Рей побежала наверх, в детскую. Ночник мерцал темно-красным светом. Ребенок стоял в кроватке, уцепившись за перекладину, и вопил так, что в жилах стыла кровь. Немного постояв, Рей побежала вниз. Джессапа она нашла на кухне: открыв холодильник, тот смотрел, нет ли там пива.
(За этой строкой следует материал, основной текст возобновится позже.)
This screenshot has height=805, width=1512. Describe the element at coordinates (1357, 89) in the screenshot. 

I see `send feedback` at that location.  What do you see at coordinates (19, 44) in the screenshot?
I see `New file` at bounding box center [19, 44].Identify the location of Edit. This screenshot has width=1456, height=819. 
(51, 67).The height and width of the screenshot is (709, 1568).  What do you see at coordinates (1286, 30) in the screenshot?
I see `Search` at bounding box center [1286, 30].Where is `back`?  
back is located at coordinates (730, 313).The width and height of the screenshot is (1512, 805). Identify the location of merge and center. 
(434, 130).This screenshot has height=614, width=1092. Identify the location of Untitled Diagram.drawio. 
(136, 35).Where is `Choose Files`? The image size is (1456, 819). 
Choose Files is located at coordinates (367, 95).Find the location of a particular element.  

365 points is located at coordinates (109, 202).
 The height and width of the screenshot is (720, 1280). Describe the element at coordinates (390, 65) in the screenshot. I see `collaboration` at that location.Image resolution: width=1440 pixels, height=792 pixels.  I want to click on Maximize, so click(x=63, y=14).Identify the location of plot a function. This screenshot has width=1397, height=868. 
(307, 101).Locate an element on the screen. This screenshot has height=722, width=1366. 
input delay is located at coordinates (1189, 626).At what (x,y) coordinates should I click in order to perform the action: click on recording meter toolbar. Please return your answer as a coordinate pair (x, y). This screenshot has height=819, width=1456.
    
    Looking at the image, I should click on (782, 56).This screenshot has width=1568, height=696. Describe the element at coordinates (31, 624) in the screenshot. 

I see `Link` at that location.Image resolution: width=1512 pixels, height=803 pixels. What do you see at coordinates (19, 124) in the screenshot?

Увидев Рей, Джессап удивился:
— Почему ты его не заткнешь?
— Я не знаю как, — призналась Рей.
Джессап вытащил из упаковки банку пива и сорвал с нее крышку.
— Ты сменила ему подгузник? — спросил он.
От криков ребенка у Рей голова шла кругом.
— Я не знаю, как это делается.
— Не знаешь? — переспросил Джессап. — Ты взялась посидеть с младенцем и даже не знаешь, как нужно менять подгузники?
Рей отвела глаза и пожала плечами.
— А покормить его ты можешь?
— Я не знаю, чем его нужно кормить, — тихо ответила она.
— Господи Иисусе, Рей! — сказал Джессап. — Если тебя еще попросят посидеть с ребенком, меня не зови. Договорились?
Джессап шмякнул на стол банку с пивом, вынул из холодильника бутылочку с детской смесью, подогрел и вышел из кухни, предоставив Рей в одиночестве заливаться слезами. Она была в отчаянии: ребенок начал вопить еще сильнее, и Рей уже подумывала о том, чтобы заткнуть ему рот рукой, а потом трясти, пока он не замолчит. Но прошло несколько минут — и крики стихли. Сняв туфли, Рей осторожно поднялась в детскую. Заглянув в дверь, она увидела, что Джессап уже сменил малышу подгузник и, сидя в кресле-качалке, поил его из бутылочки. Стоя в дверях, Рей слышала поскрипывание кресла-качалки и жадное чмоканье ребенка.
Почувствовав себя лишней, она повернулась, тихо спустилась в гостиную и села на диван.
Джессап присоединился к ней, когда ребенок уснул. Взяв банку с пивом, он плюхнулся рядом с ней на диван и положил ноги на кофейный столик.
— Как тебе это удалось? — спросила она.
— Что удалось? — переспросил Джессап, словно никуда и не выходил.
Но тут щелкнул замок входной двери, и Джессап вскочил на ноги. Он опрометью кинулся на кухню и выскочил в заднюю дверь еще до того, как родители малыша переступили через порог. Увидев на столике открытую банку пива, они, к огромному облегчению Рей, заявили, что больше никогда не позволят ей сидеть не только со своим младенцем, но и вообще с детьми во всей округе.